In scenarios where data is sparse, adding the item KG as additional information into the recommender system can mitigate the cold-start problem, especially in cases of extreme data scarcity. When the training set ratio drops to 0.2, three recommendation models based on GCN and KG (BIKAGCN, KGAT, and KGCN) perform the best, indicating the effectiveness of incorporating knowledge graphs in alleviating the cold-start problem. Possible reasons are that, in cold-start scenarios, the KG provides additional high-order item correlations and preference relationship information between users and items. Introducing this information can mitigate data sparsity, compensate for the lack of item information, and maintain the performance of the recommender systems.

BIKAGCN excels in cold-start scenarios. The recommendation results across three datasets demonstrate that it outperforms other models at all levels of sparsity. This suggests that BIKAGCN can effectively address the cold-start problem, leading to the conclusion that the model is a reliable solution for the cold-start problem.

4.5 Ablation Study of BIKAGCN

The graphical convolution layer is a key component of the GCN-based model. The effects of different aggregation functions, different aggregation depths, different sampling neighborhoods and different attention mechanisms on the model performance are explored.

4.5.1 Impact of BIKAGCN Aggregators

Table 4 summarizes the results of our experimental evaluation of four aggregation functions, from these findings, several noteworthy conclusions can be drawn:

Table 4 Performance of BIKAGCN with different aggregation functions

Full size table

The results of our experiments comparing GCN-s with GCN and Neighbor-s with Neighbor have demonstrated that the elimination of feature transformation and non-linear activation functions contributes positively to enhancing the performance of recommender systems. Representing item features solely via aggregated vectors of neighboring nodes is insufficient for fully exploiting user and item information. Notably, we have found that incorporating self-connection to item features can further boost the performance of the recommender systems.
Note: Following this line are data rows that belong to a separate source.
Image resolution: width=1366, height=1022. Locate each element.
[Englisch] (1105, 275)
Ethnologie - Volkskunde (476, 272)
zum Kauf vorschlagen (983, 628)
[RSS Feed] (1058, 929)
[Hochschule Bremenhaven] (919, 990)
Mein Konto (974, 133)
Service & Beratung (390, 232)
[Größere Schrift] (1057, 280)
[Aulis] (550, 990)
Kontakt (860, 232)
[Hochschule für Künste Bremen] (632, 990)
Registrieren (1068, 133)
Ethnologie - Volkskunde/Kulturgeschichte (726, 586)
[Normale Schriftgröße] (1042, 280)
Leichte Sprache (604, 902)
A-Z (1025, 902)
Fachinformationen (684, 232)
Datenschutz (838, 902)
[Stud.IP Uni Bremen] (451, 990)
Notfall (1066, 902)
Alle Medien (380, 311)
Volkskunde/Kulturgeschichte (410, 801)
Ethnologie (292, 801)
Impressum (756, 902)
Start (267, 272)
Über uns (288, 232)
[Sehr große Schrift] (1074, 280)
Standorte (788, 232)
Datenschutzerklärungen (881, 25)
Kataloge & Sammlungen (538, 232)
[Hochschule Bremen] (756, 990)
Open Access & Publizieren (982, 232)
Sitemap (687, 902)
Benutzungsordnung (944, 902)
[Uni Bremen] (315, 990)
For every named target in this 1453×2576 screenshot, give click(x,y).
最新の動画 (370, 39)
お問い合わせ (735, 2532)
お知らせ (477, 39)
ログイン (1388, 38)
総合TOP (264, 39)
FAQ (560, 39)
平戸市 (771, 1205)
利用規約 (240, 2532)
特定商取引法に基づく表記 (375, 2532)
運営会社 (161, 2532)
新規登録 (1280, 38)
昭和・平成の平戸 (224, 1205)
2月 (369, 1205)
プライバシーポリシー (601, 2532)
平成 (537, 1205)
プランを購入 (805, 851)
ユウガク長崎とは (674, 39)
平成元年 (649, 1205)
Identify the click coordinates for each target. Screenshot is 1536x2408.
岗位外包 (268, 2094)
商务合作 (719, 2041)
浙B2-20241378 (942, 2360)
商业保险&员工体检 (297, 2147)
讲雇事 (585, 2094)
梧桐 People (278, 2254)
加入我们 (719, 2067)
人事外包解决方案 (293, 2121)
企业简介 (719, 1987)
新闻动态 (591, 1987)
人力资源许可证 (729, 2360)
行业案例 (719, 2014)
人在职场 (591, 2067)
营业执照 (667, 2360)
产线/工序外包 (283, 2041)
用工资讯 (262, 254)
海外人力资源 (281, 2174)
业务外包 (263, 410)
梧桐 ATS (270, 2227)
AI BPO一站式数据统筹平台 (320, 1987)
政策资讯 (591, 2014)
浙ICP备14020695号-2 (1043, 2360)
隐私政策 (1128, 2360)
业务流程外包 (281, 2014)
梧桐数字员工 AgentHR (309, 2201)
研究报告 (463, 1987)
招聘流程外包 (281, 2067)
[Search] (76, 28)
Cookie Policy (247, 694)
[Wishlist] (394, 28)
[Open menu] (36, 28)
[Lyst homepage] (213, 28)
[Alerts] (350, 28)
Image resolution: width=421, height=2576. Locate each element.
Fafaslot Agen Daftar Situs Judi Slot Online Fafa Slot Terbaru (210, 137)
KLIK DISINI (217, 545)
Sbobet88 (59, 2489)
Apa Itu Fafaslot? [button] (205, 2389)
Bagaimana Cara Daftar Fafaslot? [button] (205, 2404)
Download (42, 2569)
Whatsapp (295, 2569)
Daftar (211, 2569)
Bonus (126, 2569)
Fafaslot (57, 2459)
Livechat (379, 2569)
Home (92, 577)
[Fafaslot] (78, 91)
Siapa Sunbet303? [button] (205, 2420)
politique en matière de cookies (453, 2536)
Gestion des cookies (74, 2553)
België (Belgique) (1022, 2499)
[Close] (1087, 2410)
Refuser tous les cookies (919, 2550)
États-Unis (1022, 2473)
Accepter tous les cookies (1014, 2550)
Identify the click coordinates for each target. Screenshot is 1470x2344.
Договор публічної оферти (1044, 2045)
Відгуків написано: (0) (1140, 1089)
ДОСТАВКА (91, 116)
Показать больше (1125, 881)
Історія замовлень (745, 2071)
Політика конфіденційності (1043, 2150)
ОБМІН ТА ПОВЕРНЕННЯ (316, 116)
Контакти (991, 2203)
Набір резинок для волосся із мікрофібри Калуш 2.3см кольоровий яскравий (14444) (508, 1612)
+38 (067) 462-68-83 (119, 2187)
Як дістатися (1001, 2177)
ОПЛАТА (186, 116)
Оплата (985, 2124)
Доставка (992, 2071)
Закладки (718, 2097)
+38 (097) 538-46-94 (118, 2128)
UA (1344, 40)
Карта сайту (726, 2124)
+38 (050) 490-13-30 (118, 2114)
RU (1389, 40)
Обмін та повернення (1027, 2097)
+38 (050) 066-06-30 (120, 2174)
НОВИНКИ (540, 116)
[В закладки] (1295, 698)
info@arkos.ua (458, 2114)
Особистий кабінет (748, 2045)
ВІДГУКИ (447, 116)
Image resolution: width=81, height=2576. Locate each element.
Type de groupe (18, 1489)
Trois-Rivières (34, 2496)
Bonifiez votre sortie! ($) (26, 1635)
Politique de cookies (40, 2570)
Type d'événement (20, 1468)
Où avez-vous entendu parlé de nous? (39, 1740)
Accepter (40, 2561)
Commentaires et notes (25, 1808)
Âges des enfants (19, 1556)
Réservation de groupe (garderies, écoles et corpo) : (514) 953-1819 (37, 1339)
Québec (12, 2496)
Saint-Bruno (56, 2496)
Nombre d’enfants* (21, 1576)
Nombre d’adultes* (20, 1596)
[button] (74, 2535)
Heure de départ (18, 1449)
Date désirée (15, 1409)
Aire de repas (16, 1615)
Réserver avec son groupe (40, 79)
4.5.2 Impact of BIKAGCN Layer Number

To explore the impact of the number of layers on performance, analyzing the Table 5 we have the following observations:

Table 5 Performance of BIKAGCN with different layer number

Full size table

In all three datasets, the best performance was achieved at $layers_L$ of 1 or 2. The reason is that increasing the number of layers enhances the amount of surrounding neighbor information that can be acquired, which leads to a richer information context and improves the performance of the recommender systems. It is evident that increasing the number of propagation layers does not necessarily enhance the performance of the recommender systems model. This is because deeper layers may lead to the problem of overly smooth neighboring nodes, i.e., the vector representations of nodes become increasingly similar, resulting in the inability of the network to identify items of interest to users. Moreover, deeper layers also mean that more negative information is aggregated. Therefore, it is necessary to select an appropriate number of layers based on practical requirements.

4.5.3 Impact of BIKAGCN Sampled Neighbor Number

Table 6 shows the results of changing the size of the neighbors, and we can find that:

Table 6 Performance of BIKAGCN with sampled neighbor number

Full size table

When K equals 8 or 16, BIKAGCN achieves the best performance. In the MovieLens-20M and Last-FM datasets, the best number of neighbors is 8, whereas in the Book-Crossing dataset, the optimal number of neighbors is 16. This is because the MovieLens-20M dataset is large enough to obtain sufficient semantic information with 8 neighbors. In contrast, increasing the number of neighbors can introduce more noise. In the Last-FM dataset, the model can be easily fitted due to its small size, and a large number of neighbors can introduce excessive noise. For the Book-Crossing dataset, which is both sparse and small, the optimal number of neighbors is 16. Beyond the neighbor threshold, the performance of BIKAGCN rapidly decreases as the number of neighbors increases, indicating that more item noise is aggregated, and the negative impact gradually exceeds the positive impact.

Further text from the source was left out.